- Some investors dislike volatility so much that they refuse to even enter the markets
- There are ways to take advantage of price variance without trying to time the market, but it is a losing proposition for most who do try
Traders love volatility. Wild price swings provide opportunities for profit. Other than using advanced options trading strategies, there’s no way to make money in sideways markets.
Investors, on the other hand, might feel differently. Volatility can be a leading cause of panic selling. Some investors dislike volatility so much that they refuse to even enter the markets.
But there are ways to take advantage of price variance without trying to time the market, which is a losing proposition for most who do try.
Sometimes the best way to take advantage of volatility is not to deal with it at all.
For those who average-in to the investments of their choice, volatility becomes a non-issue. If prices go down, great. Your next buy order will purchase more shares or coins. If prices go up, that’s fine, too! Your dollar cost will be the same, you just won’t get any more shares or coins.
Vauld’s automated investment programs (AIPs) make it easy for investors to average-in to the asset of their choice. The buy-the-dip feature makes it possible to average-in at the most favorable price levels, ensuring that the average buy price will be a lower one.
Diversifying also provides protection from the potential ravages of volatility. The goal of a well-diversified portfolio is to have a variety of assets that aim to balance each other out. If certain sectors are underperforming, others should be outperforming — or at least remaining stable.
Not only has Vauld made it easier for people to choose how to invest in crypto — they’ve also made it easier to decide what crypto assets to invest in. In fact, Vauld users don’t have to make a specific choice if they don’t want to. They can select one of several structured products that provide exposure to specific crypto categories instead. CEO and co-founder of Vauld, Darshan Bathija explains:
“Say you’re bullish on a certain industry in the crypto space. Folks have to do research on which project will be the winner in a space and allocate capital accordingly. We’ve removed that aspect by creating baskets of tokens based on what the token does. We have a DeFi category, an AMM exposure category, centralized exchange pool, governance tokens of NFTs, governance tokens of DeFi, and so on. Depending on what aspect of crypto you’re bullish on, you can just average into the space [of your choice].”

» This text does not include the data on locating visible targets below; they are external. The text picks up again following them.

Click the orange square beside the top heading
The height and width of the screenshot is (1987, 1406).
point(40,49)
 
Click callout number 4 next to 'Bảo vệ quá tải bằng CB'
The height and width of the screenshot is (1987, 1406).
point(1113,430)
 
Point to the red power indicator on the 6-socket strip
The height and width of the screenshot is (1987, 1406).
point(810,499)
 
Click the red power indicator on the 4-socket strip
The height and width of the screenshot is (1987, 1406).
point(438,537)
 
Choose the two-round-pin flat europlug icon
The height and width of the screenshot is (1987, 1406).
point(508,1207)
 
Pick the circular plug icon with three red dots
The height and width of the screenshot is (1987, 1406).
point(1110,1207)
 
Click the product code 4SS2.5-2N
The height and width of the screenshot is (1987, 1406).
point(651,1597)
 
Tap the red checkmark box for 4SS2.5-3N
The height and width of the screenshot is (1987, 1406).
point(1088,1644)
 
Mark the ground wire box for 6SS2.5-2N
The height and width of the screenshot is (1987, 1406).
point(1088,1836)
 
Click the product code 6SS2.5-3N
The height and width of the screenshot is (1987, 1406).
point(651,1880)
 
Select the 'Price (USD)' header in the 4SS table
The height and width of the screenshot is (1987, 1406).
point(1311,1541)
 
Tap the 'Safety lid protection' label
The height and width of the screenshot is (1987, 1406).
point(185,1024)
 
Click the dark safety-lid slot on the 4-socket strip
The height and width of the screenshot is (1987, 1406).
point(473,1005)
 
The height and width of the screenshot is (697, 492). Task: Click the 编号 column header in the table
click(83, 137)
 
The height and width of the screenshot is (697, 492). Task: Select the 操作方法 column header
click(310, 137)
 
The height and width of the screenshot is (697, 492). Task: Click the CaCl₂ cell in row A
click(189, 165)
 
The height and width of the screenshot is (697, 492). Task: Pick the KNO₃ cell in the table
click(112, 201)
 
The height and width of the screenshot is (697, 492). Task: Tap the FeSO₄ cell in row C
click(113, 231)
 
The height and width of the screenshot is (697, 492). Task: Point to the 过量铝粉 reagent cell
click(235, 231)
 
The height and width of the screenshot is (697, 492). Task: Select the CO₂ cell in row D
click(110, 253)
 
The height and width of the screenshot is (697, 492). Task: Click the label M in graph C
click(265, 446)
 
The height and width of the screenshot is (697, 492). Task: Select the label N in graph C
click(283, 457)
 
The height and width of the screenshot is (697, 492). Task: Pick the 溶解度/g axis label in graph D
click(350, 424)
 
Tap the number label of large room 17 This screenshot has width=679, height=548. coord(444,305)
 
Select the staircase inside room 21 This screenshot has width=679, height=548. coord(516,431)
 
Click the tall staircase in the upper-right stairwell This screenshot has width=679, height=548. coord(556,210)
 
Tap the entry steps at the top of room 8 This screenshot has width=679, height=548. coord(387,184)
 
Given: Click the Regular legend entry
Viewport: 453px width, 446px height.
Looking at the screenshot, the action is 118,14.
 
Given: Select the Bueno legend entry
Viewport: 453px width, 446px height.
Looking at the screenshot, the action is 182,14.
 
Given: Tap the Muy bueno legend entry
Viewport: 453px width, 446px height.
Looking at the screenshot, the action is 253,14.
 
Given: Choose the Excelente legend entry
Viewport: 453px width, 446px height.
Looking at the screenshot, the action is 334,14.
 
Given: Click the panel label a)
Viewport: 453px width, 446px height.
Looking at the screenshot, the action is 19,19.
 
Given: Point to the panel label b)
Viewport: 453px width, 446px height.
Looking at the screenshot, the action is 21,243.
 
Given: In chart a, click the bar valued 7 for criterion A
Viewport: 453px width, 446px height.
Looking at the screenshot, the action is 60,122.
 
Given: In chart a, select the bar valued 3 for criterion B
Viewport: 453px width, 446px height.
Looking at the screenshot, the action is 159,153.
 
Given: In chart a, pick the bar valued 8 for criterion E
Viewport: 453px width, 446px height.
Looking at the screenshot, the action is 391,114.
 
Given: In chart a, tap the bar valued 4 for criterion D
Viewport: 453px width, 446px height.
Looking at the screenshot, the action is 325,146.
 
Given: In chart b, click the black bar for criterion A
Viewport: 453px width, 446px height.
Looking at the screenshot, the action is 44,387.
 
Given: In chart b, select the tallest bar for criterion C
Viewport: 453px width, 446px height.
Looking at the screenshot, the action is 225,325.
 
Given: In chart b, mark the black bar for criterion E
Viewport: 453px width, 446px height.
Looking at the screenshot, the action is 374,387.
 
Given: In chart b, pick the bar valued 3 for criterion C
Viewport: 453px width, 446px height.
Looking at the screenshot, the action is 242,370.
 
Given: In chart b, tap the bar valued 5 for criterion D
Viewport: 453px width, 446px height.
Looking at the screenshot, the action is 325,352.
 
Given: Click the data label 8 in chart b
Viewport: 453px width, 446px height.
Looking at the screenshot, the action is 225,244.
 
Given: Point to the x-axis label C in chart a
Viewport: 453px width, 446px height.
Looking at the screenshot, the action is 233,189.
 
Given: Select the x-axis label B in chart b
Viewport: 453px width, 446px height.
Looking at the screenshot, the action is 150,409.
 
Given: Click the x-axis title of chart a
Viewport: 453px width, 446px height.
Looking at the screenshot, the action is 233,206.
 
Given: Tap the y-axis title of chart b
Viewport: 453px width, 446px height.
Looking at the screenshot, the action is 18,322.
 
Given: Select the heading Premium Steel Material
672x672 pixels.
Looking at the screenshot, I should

Forget about waiting for bitcoin or crypto exchange-traded funds (ETFs) to be listed on stock exchanges. Similar investment vehicles have already been created. And these products have been established by people who know crypto.
While dollar-cost averaging is great, it never hurts to have some extra cash on the side (or dry powder, as traders like to call it), ready to scoop up assets on the cheap in the event of a crash. Of course, this requires liquidity. If all your money is tied up in investments, you can’t make moves in the market without selling something first.
Oftentimes, investors lock up money with the intention of making more money, i.e., earning a yield. Vauld users have the luxury of earning a yield on crypto deposits while still staying liquid. As opposed to some platforms that require lockups for interest earners, on Vauld such lockups are optional.
Taking advantage of asymmetric upside
It’s often said that there’s an “asymmetric upside” to bitcoin and cryptocurrencies. Even a small allocation could lead to outsized gains with minimal risk if past and current trends were to continue. More and more investors, both individual and institutional, have begun to realize this.
The tools provided by Vauld make it easier for investors to gain exposure to the large potential upside in crypto while minimizing the risks stemming from massive volatility. Dollar-cost averaging, diversifying, and staying liquid can all help to maximize returns and reduce risks in the crazy crypto markets.